Census-designated place in Platt County, Illinois, United States

White Heath is a census-designated place in Piatt County, Illinois, United States. As of the 2020 census, its population was 251.

==History==

A plaque in the community center states that the area was settled by a Mr. White and a Mr. Heath. Noble Porter Heath (1830-1893), moved his farm to the area in 1871 from Sagamon Township. Frank White, who had purchased land in Sagamon Township in 1861, sold 160 acres of what would be White Heath to James Deland for $6040 in 1872. Heath served as a witness to the sale.

Located about 15 miles west of Champaign, IL, Deland platted the town at the junction point of two pioneer railroads that were constructing through the area - the Monticello Railroad (Champaign-Monticello-Decatur) and the Havana, Mason City, Lincoln & Eastern Railroad through the named towns. Mr. Deland was an incorporator of the H, MC, L & E and owned property at the junction point. Being a railroad junction, it was expected White Heath could develop into a major town, but when this failed to materialize, Mr. Deland sold his land interests in the town. The two pioneer railroads were later consolidated and the lines eventually became part of the Illinois Central.
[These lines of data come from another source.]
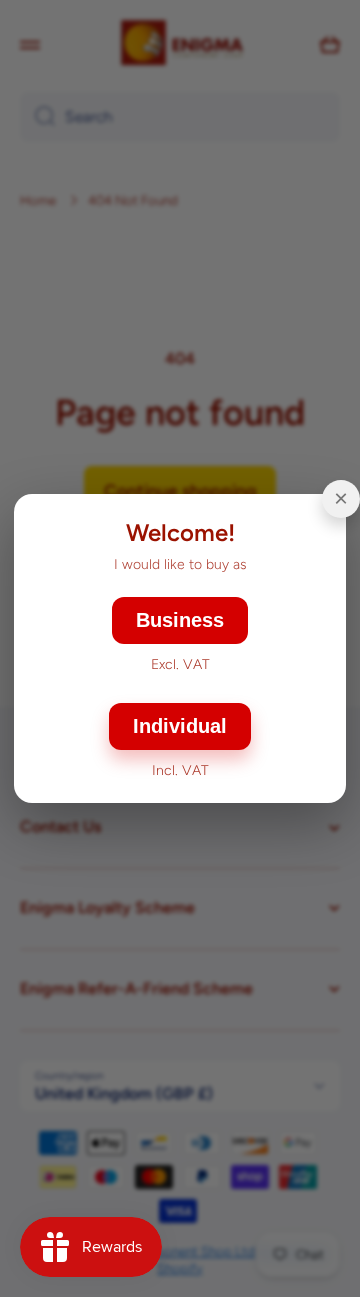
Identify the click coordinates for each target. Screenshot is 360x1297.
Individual (180, 726)
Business (180, 620)
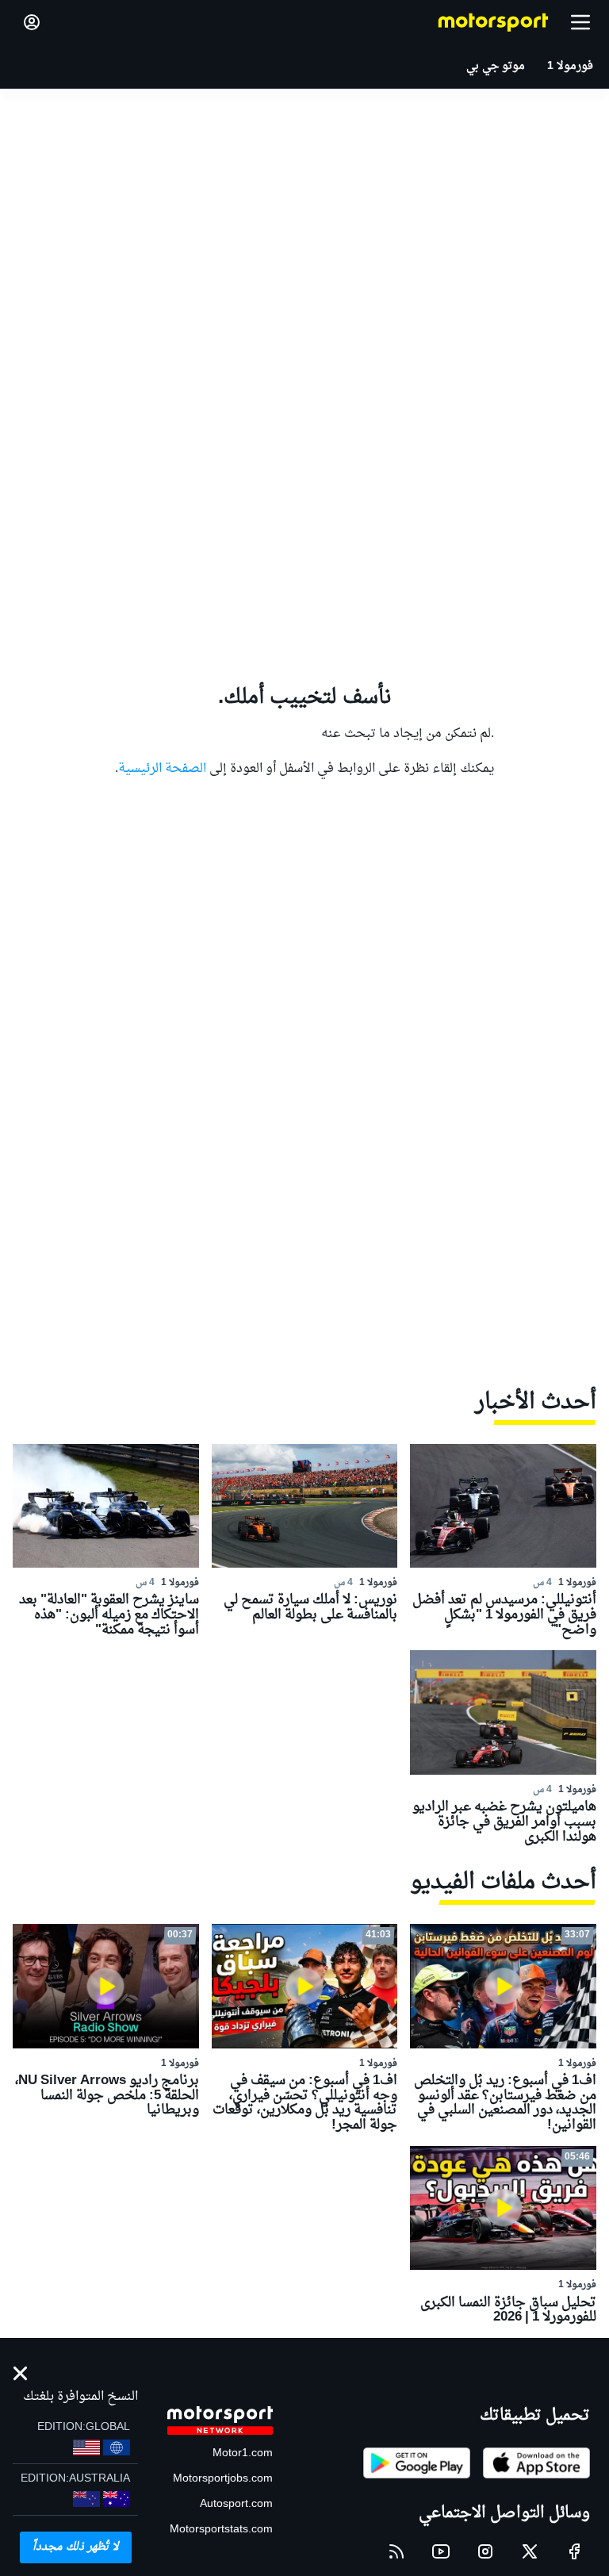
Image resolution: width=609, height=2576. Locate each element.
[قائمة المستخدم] (32, 22)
The first church in White Heath was the Camp Creek Methodist Church. It had been founded in 1854 and was located about a mile south White Heath, but in 1897 the church was moved to the town.

The Monticello Railway Museum purchased 7 miles of the former Illinois Central Decatur and Havana District branch lines between Monticello and White Heath on July 29, 1987. White Heath is located at the northern end of the Museum's purchase. The trackage arrangement in White Heath forms a complete "wye" which can be used to turn trains. The depot, built in 1942 to replace an earlier structure, is still standing although it is owned by a local resident and not the Museum. It is unused at present. The Decatur District (MRyM's "Central District") has been refurbished for operation at 10 mph to White Heath and is occasionally used for the Museum's "Railroad Days" event on the third weekend of September every year. At the present time, privately owned freight cars are stored on the north 2 miles of the Museum's trackage into White Heath as a fundraiser. When the track is completely refurbished, Museum trains may enter White Heath and use the Wye.

There is one school, White Heath Elementary School. Their mascot (when a junior high school and had sports) was a Warrior. The school is now part of Monticello Community District School #25.

==Geography==
White Heath is located in Sangamon Township.

==Notable person==
The zoologist Richard D. Alexander was born in White Heath in 1929.